Spring services will renew your lawn after a long hard winter and prepare it for the intense growing season ahead. These services are beneficial to any lawn.
One of the most beneficial lawn services in the spring for older lawns or those with dense clay soils is aeration. As lawns get older or experience heavy foot traffic, the soil becomes compacted. This closes soil pores and makes it difficult for oxygen, water and fertilizer to make it's way down to the grass roots. The roots are thereby robbed of these important elements required for good growth.
How Does It Work? The aerator pulls out plugs of soil leaving holes in the lawn for oxygen, fertilizer and water to enter. The holes loosen up the soil so that the grass roots can move more easily through it and in the process will thicken up. Raking up or removal of the plugs is NOT recommended as over time this will remove important topsoil and nutrients that are required for a good base for the grass. When this service is done along with a power rake, the dirt lumps are broken up by the power rake and will barely be visible on the lawn. The broken soil plugs will break down naturally and return to the lawn's base.
The above photo shows soil plugs that are pulled out when lawn is coreaerated.
Aerating allows water, oxygen and fertilizer to get down to the roots which helps grass roots thicken up and a sparse lawn to thrive.
POWER RAKING ~ DETHATCHING
Thatch is a layer of intermingled living and dead organic material made up of shoots, stems, leaves and roots that build up and sit in between the live grass blades and the soil layer.
This layer can prevent grass from absorbing enough water and fertilizer, resulting in dead spots or a patchy, yellow look to your lawn. Heavy thatch buildup is an ideal environment for insects and diseases, fungi, mold and bacteria. Thatch buildup and reduced aeration of the soil also results in shallow root systems.
During the winter months grass goes into a dormant state. Some of the last seasons blades die off from the sub zero temperatures and the accumulation of snow packs them down against the lawn's base.
Once the snow melts we are left with this thick layer of organic matter known as thatch. As the temperatures increase, new grass shoots try to reach the sun but have to struggle through the compact layer of thatch. If it is not removed the new grass will have difficulty growing through it.
During winter it is also common for voles to tunnel and live under the snow where they eat the grass and roots. In the spring you can sometimes see the damaging effects of their tunneling on the surface of the grass. *
How does it Work? The power rake is a commercial piece of equipment that has many rake teeth under it that spin at a very high speed. The teeth slice through the thatch laying on top of the soil. The machine is set to an appropriate height so that the blades just skim the surface of the soil which brings the thatch up to the surface of the grass. After the thatch is brought up it is then raked by hand and disposed of. We then go over the lawn with our commercial mowers to clean up any thatch or debris that is missed by hand raking and to give it a nicely groomed appearance.

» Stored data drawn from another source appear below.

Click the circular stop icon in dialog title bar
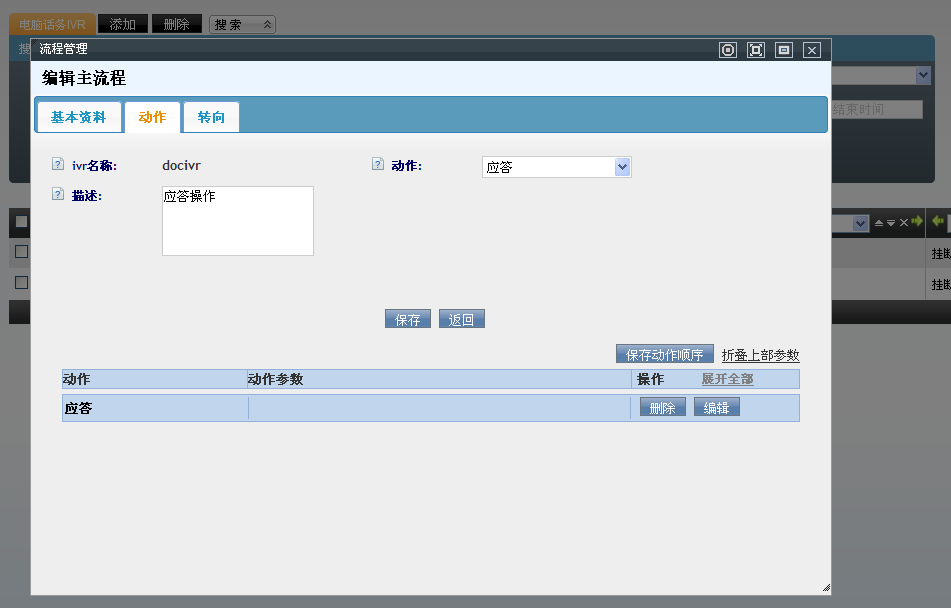951x608 pixels. click(x=728, y=50)
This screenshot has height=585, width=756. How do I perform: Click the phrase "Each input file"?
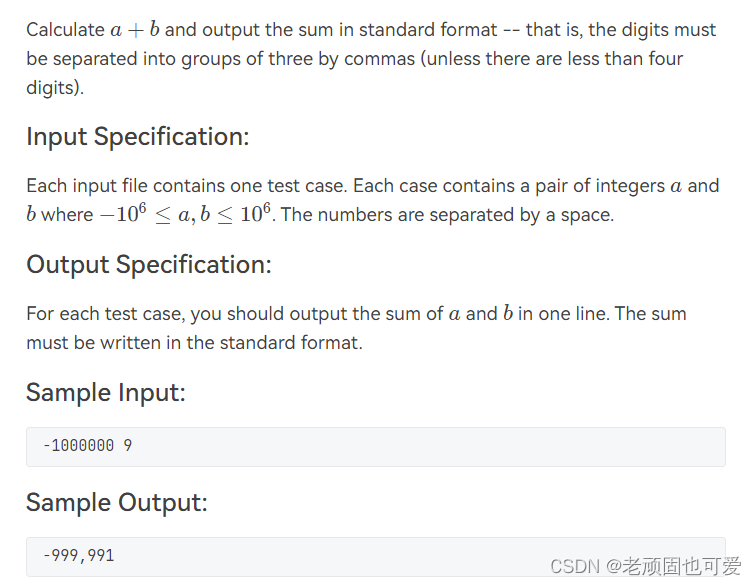88,186
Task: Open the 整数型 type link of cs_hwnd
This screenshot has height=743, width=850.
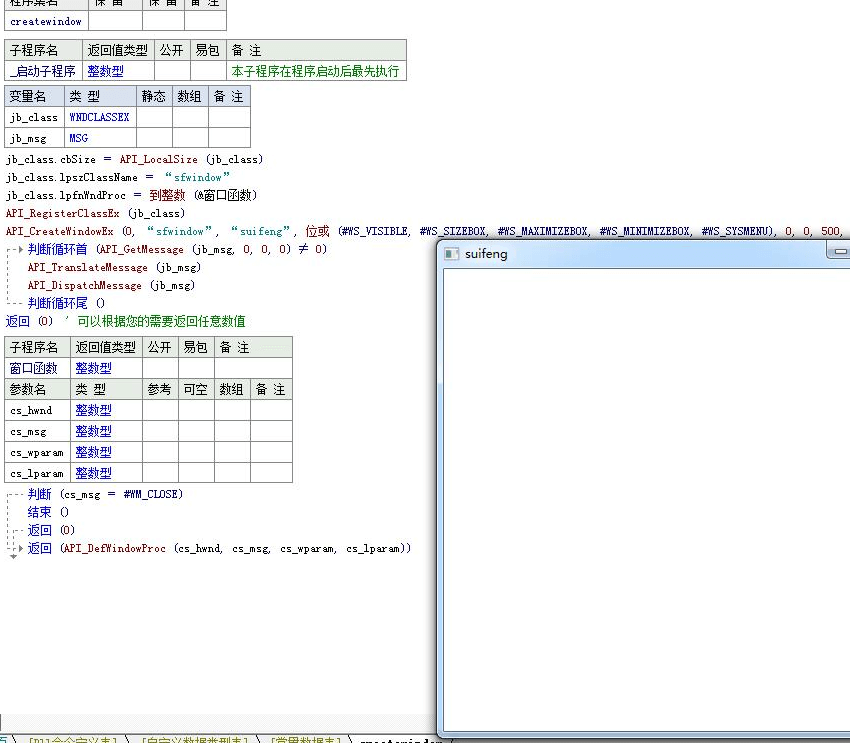Action: point(94,410)
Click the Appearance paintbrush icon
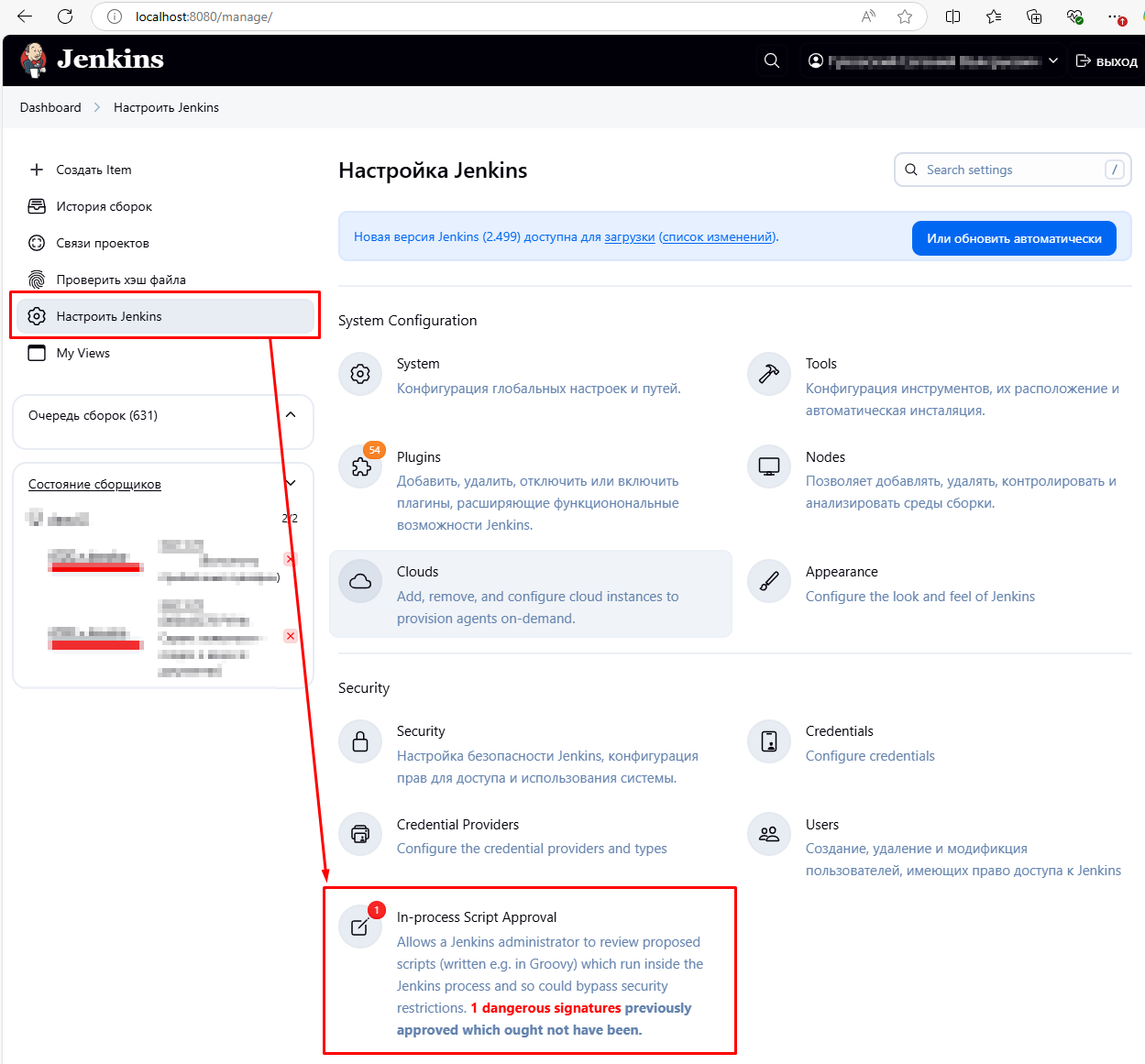Screen dimensions: 1145x1064 tap(769, 582)
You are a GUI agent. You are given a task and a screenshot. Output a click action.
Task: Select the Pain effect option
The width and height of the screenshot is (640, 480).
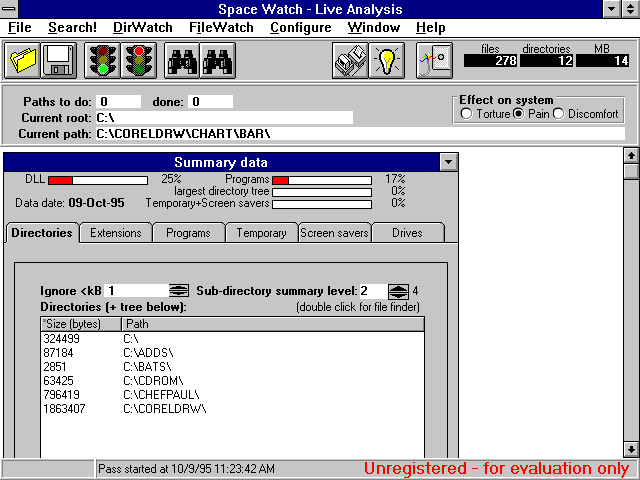coord(518,114)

When done properly by an experienced lawn care professional, power raking DOES NOT DAMAGE your lawn. It does not pull out healthy grass -- it only removes the thatch that lays on top of the soil. To safely remove thatch it is very important that the thatch and soil is dry. So no watering the lawn prior to a power rake service.
Healthy Grass vs. Unhealthy Grass with thatch buildup.
The above photo shows the power rake bringing up thatch from a dormant lawn in the spring.
The above photo shows lawn damage from voles living under the snow and tunneling in the lawn during winter. Power raking will clean this up so your lawn can start to recover from the damage.
Proper fertilizer use is one of the most important factors in maintaining a good lawn. In the spring when your lawn "wakes up" from winter dormancy, it is hungry. Hungry for the nutrients it needs to start growing again. It requires nitrogen to promote top growth, phosphorus to help root growth and potassium to promote cell function and absorption of trace elements. Regular fertilizer applications (especially in the spring) will help to thicken the lawn and aid in choking out weed growth and disease. A well fed lawn is healthy, lush and green.
The above photo shows spring fertilizer being applied to a lawn that was aerated only. Notice the plugs of soil remaining on the lawn.